**DIRECTIONS**
Please pull out every line in the material below that contains the string "avatar", and copy each one as it appears.

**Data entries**

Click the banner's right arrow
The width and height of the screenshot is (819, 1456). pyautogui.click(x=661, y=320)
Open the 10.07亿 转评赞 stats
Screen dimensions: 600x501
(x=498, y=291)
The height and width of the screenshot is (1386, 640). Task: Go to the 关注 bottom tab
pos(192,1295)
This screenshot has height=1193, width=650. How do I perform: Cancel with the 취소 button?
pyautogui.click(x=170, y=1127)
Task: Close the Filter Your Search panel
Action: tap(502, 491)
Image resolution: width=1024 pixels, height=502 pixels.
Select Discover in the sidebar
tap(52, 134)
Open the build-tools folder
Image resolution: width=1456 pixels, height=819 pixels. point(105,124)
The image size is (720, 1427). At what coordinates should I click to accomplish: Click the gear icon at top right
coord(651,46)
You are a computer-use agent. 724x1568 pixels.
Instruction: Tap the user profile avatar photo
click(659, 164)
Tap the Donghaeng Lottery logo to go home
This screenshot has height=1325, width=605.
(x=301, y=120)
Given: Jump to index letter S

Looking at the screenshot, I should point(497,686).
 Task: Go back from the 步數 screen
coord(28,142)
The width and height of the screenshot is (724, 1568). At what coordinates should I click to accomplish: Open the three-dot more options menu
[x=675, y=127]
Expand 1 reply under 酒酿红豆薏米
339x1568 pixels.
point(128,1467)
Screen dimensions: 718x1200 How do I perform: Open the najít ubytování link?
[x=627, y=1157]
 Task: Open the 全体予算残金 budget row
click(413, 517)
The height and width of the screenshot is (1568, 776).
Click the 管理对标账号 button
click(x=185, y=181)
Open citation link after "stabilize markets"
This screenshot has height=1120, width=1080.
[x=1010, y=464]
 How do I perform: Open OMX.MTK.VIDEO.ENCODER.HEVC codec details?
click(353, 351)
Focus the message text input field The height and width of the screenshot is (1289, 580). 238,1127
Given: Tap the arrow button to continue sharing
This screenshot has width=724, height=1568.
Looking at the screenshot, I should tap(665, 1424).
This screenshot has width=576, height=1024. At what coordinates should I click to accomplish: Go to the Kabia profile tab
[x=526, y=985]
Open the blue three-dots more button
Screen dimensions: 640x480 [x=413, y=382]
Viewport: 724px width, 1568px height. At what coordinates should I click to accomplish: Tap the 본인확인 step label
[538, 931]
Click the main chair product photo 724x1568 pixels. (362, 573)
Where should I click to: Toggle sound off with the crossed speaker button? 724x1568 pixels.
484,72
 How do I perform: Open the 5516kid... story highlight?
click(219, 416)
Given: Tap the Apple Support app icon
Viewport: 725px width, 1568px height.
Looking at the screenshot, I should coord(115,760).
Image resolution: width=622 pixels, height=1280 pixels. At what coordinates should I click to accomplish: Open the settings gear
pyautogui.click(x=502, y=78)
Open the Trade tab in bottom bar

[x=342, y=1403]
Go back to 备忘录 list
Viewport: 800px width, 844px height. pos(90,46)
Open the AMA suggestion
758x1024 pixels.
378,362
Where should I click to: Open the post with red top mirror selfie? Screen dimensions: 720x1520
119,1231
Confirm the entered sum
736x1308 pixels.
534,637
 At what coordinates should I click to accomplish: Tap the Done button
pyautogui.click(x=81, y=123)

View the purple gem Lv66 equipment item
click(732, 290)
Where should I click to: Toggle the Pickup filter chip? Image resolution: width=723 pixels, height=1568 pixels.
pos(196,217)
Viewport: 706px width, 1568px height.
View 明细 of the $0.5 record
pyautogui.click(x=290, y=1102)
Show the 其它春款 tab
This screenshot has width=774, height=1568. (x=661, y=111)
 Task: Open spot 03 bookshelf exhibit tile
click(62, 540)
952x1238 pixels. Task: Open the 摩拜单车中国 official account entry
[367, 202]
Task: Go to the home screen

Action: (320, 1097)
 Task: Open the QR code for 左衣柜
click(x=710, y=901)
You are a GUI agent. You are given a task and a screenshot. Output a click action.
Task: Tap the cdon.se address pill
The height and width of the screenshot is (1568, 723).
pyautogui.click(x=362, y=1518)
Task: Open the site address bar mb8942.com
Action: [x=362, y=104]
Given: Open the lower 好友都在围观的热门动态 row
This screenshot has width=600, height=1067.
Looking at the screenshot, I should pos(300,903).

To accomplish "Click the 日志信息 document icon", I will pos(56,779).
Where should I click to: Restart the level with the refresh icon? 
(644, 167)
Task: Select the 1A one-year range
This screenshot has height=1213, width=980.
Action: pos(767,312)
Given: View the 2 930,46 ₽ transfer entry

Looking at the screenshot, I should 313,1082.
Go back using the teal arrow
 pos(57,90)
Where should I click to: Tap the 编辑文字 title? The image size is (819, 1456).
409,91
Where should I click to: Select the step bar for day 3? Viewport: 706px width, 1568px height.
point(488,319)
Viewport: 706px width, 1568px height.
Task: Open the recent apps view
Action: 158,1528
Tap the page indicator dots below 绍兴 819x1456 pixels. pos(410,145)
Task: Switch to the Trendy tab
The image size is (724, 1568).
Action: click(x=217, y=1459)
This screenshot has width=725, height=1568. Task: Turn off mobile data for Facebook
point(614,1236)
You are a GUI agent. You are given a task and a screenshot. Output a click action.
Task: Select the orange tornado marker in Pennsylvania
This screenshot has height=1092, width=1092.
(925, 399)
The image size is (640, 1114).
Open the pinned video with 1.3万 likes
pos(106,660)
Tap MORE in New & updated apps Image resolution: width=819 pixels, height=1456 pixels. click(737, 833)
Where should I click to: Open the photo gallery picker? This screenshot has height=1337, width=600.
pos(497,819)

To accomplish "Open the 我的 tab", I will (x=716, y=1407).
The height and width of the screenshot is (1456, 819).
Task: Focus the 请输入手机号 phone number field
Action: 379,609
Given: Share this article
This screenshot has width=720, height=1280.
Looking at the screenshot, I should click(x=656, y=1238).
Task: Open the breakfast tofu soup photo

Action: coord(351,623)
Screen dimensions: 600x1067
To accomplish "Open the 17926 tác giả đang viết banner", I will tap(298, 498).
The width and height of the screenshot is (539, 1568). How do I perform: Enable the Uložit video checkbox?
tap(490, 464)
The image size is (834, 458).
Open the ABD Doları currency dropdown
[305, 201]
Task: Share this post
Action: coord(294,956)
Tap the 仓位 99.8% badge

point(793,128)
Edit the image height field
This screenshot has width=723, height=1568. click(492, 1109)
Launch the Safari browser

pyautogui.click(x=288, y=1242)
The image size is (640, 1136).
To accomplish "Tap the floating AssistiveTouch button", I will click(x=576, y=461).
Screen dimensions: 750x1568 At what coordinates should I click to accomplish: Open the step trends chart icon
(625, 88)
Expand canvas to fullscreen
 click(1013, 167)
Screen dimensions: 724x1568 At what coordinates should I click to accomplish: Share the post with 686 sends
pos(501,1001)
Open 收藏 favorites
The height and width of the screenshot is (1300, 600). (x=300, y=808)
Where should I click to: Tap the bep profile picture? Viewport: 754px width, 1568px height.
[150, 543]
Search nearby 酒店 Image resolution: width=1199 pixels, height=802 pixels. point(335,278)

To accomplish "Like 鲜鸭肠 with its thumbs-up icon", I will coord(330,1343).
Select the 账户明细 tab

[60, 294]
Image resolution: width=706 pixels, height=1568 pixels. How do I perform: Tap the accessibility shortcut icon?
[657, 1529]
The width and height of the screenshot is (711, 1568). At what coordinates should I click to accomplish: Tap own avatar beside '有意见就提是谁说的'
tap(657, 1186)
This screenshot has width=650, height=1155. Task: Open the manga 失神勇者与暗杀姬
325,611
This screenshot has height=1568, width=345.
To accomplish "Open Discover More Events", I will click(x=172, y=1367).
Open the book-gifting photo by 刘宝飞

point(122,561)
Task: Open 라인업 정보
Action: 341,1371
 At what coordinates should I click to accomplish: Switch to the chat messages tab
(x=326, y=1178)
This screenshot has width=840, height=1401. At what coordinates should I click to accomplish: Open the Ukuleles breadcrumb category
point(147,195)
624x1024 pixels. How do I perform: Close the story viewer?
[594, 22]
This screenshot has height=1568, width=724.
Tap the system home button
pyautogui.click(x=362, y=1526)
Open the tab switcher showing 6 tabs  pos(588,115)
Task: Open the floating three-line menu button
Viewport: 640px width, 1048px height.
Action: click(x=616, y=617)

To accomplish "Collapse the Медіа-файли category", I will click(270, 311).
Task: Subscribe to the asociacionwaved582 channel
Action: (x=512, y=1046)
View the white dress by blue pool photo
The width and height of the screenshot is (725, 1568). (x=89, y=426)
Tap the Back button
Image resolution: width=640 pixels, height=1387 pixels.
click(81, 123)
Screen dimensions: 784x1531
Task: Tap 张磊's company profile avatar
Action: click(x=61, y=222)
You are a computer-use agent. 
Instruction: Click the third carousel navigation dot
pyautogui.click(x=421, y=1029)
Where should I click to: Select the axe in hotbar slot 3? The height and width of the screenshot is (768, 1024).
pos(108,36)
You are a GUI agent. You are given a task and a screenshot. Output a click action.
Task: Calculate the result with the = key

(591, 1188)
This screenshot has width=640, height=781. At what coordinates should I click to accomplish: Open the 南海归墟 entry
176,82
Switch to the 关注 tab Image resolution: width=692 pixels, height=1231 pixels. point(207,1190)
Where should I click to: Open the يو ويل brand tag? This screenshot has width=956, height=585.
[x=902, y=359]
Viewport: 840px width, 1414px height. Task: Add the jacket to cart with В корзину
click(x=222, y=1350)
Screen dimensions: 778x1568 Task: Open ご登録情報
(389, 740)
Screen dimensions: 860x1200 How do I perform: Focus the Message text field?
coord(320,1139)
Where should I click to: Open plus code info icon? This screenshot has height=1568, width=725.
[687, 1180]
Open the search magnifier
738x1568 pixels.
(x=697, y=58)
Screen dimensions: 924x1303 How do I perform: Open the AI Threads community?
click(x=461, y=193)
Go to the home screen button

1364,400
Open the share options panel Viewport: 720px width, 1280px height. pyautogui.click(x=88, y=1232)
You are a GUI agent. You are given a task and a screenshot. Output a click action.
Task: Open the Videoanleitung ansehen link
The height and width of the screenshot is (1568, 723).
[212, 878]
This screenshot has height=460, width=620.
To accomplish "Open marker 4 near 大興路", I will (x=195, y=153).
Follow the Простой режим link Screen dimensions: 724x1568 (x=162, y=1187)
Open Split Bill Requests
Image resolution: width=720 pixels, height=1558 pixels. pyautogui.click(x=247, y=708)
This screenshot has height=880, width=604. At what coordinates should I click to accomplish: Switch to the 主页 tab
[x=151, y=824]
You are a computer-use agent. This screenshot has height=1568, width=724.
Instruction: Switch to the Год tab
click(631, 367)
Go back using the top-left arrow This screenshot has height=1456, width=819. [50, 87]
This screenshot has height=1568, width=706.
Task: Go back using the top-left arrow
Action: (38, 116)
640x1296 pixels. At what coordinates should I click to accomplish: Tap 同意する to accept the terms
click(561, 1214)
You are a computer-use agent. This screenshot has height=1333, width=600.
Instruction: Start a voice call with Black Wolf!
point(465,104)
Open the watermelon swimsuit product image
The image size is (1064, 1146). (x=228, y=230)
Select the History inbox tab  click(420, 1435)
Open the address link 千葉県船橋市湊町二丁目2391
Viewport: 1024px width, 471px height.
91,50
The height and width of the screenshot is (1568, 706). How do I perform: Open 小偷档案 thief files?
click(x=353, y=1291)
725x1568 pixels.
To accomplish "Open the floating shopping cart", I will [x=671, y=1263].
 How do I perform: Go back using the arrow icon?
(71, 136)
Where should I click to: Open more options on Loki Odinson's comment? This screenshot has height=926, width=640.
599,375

**RESPONSE TO THE TASK**
Instruction: Tap the user profile avatar photo
The width and height of the screenshot is (711, 1568). At what coordinates should I click to accomplish: Tap own avatar beside '有意见就提是谁说的'
Task: Tap 张磊's company profile avatar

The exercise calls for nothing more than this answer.